“Sama-sama, Calon istri,” balas Gilang sembari tersenyum.
“Duh, Mas Gilang, lama-lama bisa jatuh cinta beneran ini,” ucap Naya sambil menutup wajah cantiknya dengan kedua telapak tangan.
Saat ia membuka telapak tangannya, wajah Gilang sudah sangat dekat dengan wajahnya. Tangan Gilang menarik tengkuk Naya dengan lembut. Perlahan ia menempelkan bibirnya pada bibir ranum kekasihnya.
Naya membuka matanya lebar-lebar, saat sang kekasih melumat bibirnya dengan lembut. Detak jantungnya terasa berhenti sesaat, darahnya mengalir hangat ke seluruh tubuh. Gilang memejamkan mata sambil menikmati bibir perawan sang kekasih. Si Pecinta wanita itu bisa merasakan kalau gadis kecil yang menjadi calon istrinya belum pernah berciuman sebelumnya.
Gilang menggigit kecil bibir bawah Naya, sehingga gadis itu sedikit membuka mulutnya. Gilang dengan leluasa mengeksplor rongga mulut kekasihnya. Tak ada perlawan dari Naya, ini adalah ciuman pertamanya, ia tidak tahu harus berbuat apa. Ia ingin melepas ciuman itu, tapi tubuhnya berkata lain. Ia menikmati sentuhan lembut dari pacar pertamanya.
Naya memejamkan mata, menikmati setiap sentuhan dan hisapan dari sang kekasih. Gilang melepas ciuman itu ketika Naya sudah tidak bisa mengatur napasnya lagi. Ia mengusap bibir gadis tomboy yang masih basah itu dengan ibu jarinya. “Manis,” ucapnya sembari menyunggingkan sudut bibirnya membentuk lengkungan indah di pipinya.
Gadis tomboy itu memegangi bibirnya yang terasa membesar akibat hisapan nikmat sang kekasih. “Mas Gilang udah ngambil ciuman pertamaku tanpa izin,” ucap Naya yang masih memegangi bibirnya. “Ini ‘kan ciuman aku untuk pangeran hatiku,” imbuhnya sambil mengerucutkan bibirnya.

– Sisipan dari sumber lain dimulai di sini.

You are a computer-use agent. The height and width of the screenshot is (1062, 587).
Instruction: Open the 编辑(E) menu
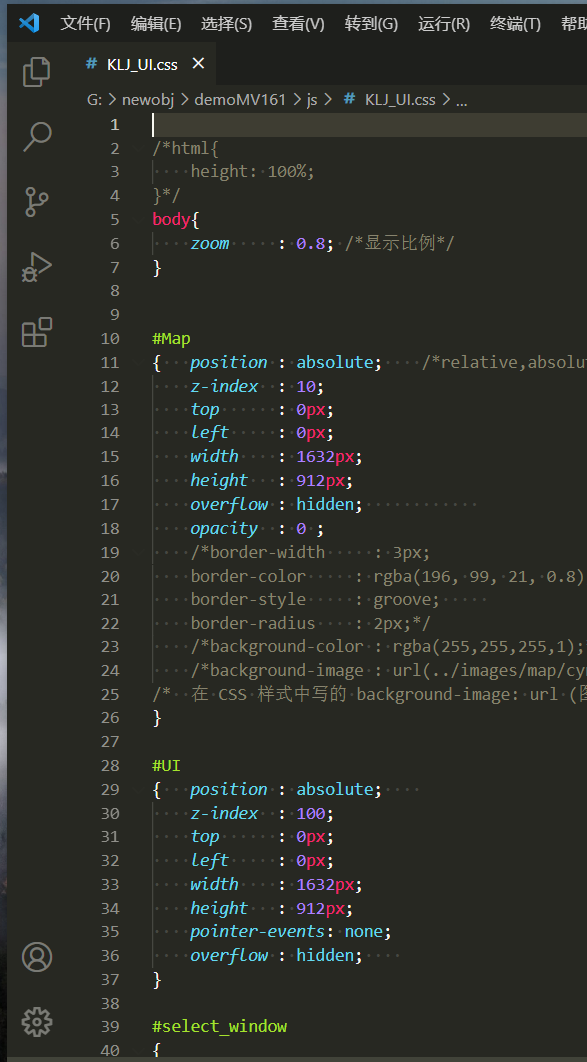(x=156, y=24)
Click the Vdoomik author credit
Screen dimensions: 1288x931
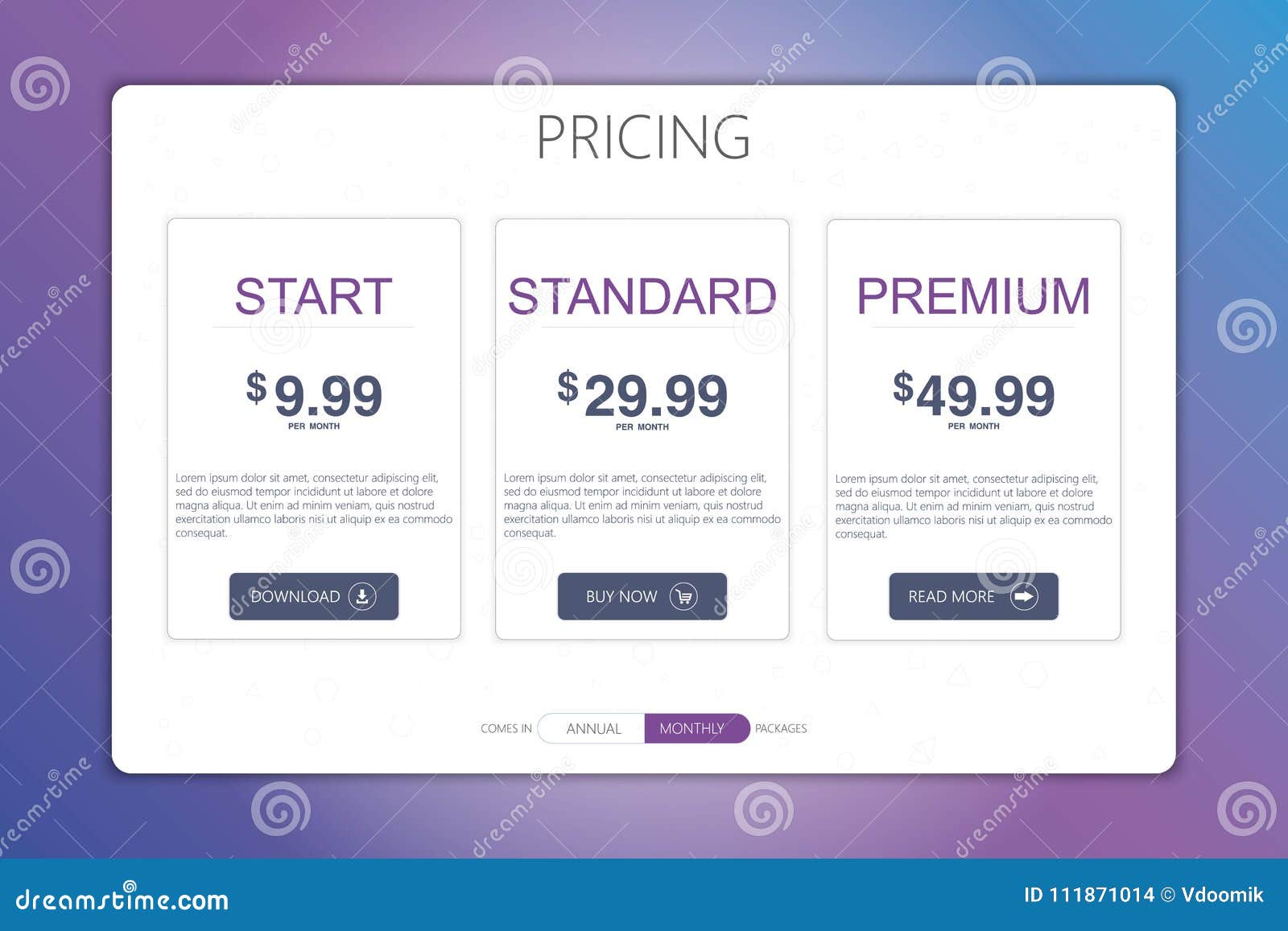tap(1222, 895)
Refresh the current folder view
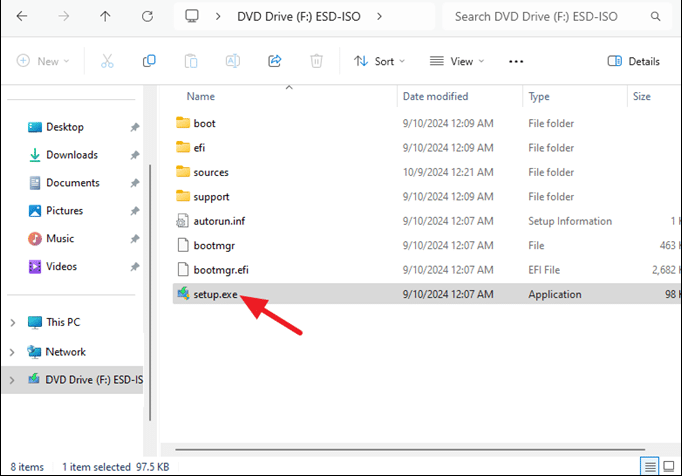 click(x=147, y=17)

“Kenapa itu bibir, pengin nambah?” tanya Gilang yang membuat Naya menggelengkan kepalanya.
“Ini aja, bibirku kayak suneo,” balasnya dengan cepat, lalu kembali menutupi mulutnya.

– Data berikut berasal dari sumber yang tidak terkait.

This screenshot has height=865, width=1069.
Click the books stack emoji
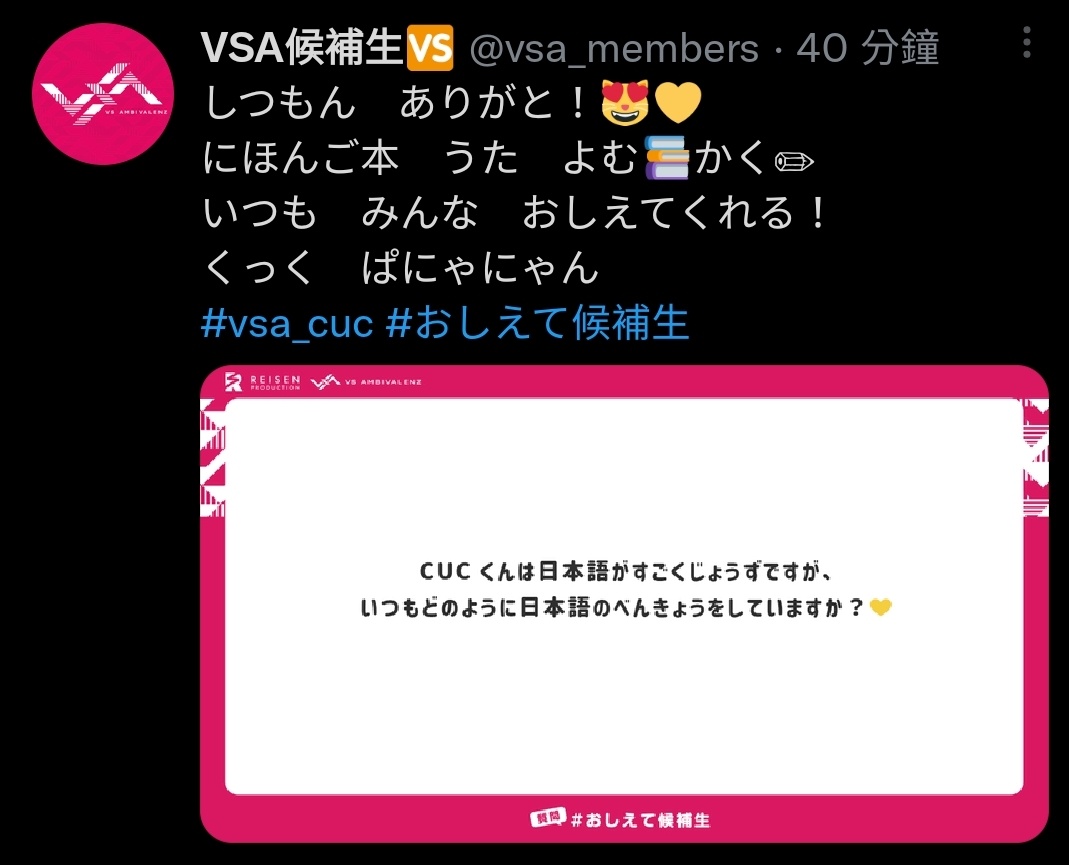(667, 157)
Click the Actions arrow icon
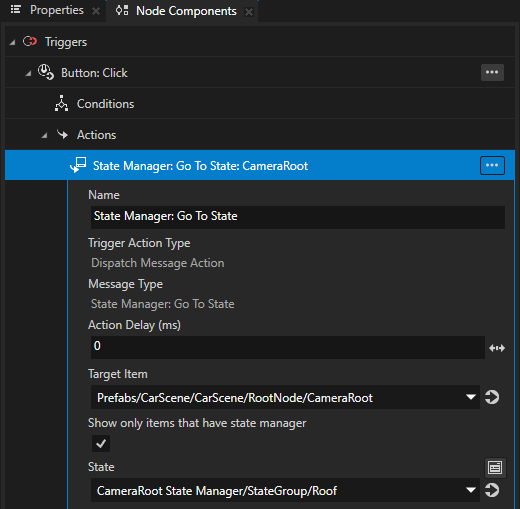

Gilang merasakan hal yang berbeda saat berciuman dengan Naya. Ia merasakan kenikmatan yang belum pernah dirasakan sebelumnya saat berciuman dengan wanita yang pernah ia kencani. Ciuman hangat yang mendebarkan, tidak seperti ciuman yang biasa ia lakukan, ciuman yang penuh nafsu dan sangat terburu-buru.
‘Ternyata ciuman dengan wanita yang pasif lebih nikmat,’ ucapnya dalam hati sambil tersenyum menatap Naya.
“Mas Gilang, kenapa senyum-senyum?” tanya Naya pada sang kekasih yang terus menatapnya tanpa berkedip.
Gilang menggelengkan kepala, lalu mengacak-acak rambut gadis kecilnya. “Kita pulang sekarang?” tanya laki-laki yang baru saja merenggut ciuman pertamanya.
Naya menganggukkan kepalanya sembari merapikan rambut. “Mas Gilang, di rumah kamu ada dapur ‘kan?” tanya Naya memecah keheningan di antara mereka berdua.
“Ada,” jawan Gilang dengan cepat. “Kamu tenang aja, kalau udah nikah kita akan tinggal di rumah yang mempunyai halaman yang luas untuk anak-anak kita bermain, nggak di apartemen lagi.” Gilang menggoda sang kekasih yang membuat gadis tomboy itu menundukkan wajahnya karena tersipu malu.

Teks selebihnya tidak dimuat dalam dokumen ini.